Capita Group, the next best performer, off 3 per cent, gives little cause for concern, having so far fulfilled its function of providing utility-like defensiveness. The outsourcing specialist continues to buy back its own shares and to make bolt-on acquisitions and should benefit from a squeeze on government spending that accelerates the transfer of services into the private sector. More worrying is the recent reverse for Rexam, the packaging group, down nearly 7 per cent, where raw material concerns have again come to the fore. Whereas it was aluminium prices that once troubled its beverage can operation, current worries centre on the effects of record oil prices on Rexam’s recently expanded plastics division.
The less said about the faltering four the better.
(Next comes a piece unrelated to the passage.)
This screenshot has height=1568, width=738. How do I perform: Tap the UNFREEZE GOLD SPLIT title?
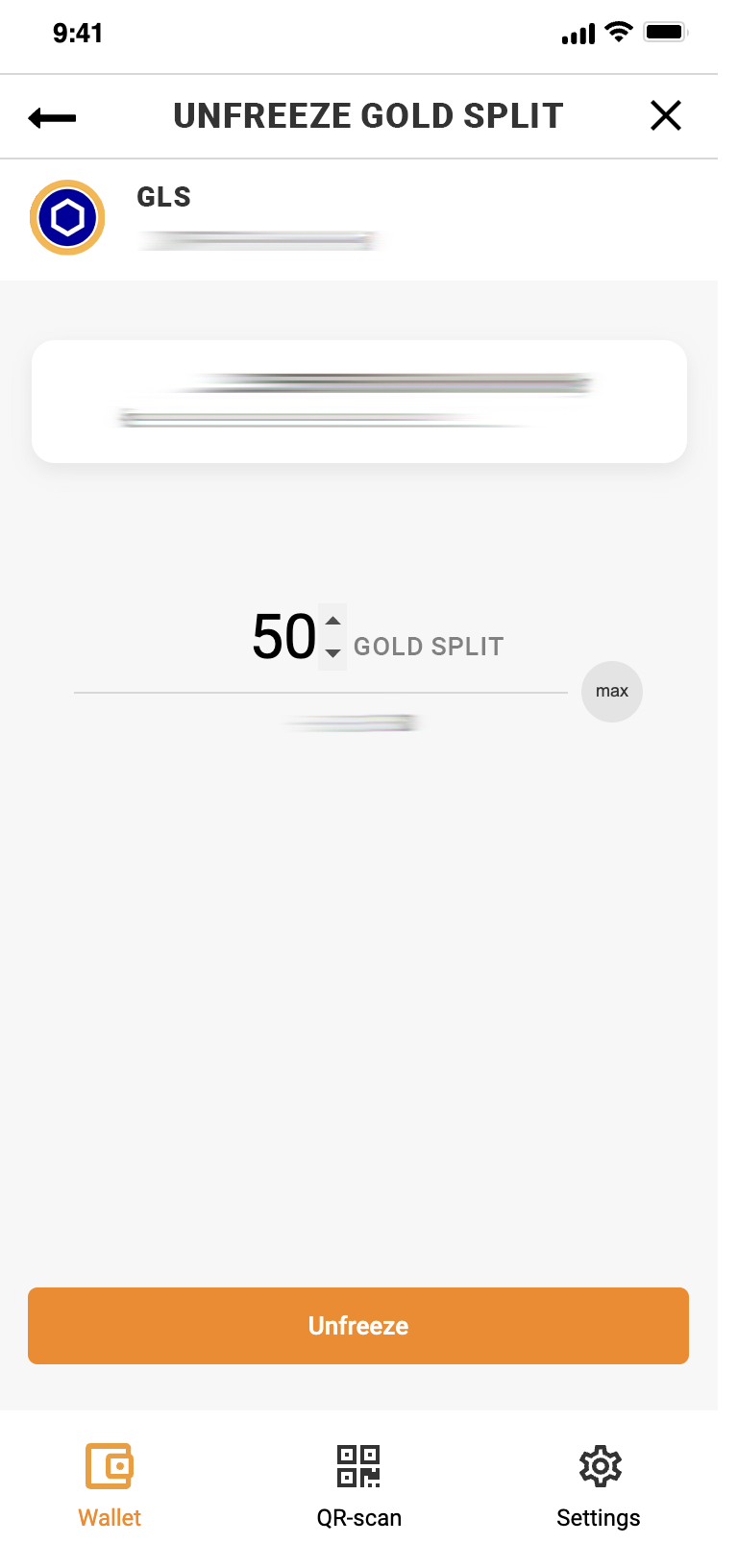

BPP Holdings, the training specialist, off 23 per cent, has been undermined by nothing more than poor liquidity. In contrast, its fellow laggards have suffered a series of hammer blows: Johnston Press, down 70 per cent, had a £150 million rights issue and a cash injection from a Malaysian investor; Wolfson Microelectronics, off 42 per cent, had the long-feared loss of its audio chip contract for the next generation of Apple’s iPod Nano: and Northern Foods, down 36 per cent, had the drag from its pension fund. However, yesterday’s purchase of £100,000 of shares by Stefan Barden, Northern’s chief executive, as his second big buy this month, provides reassurance.
Growing inflationary pressures and a gathering consumer recession suggest it is far too early to contend that the Tempus Ten is over the worst. So, the best short-term hope must be a perverse one: that the wider stock market gets even worse (courtesy of an oft-predicted slowing of the natural resources boom), if only to make the portfolio’s relative performance look better.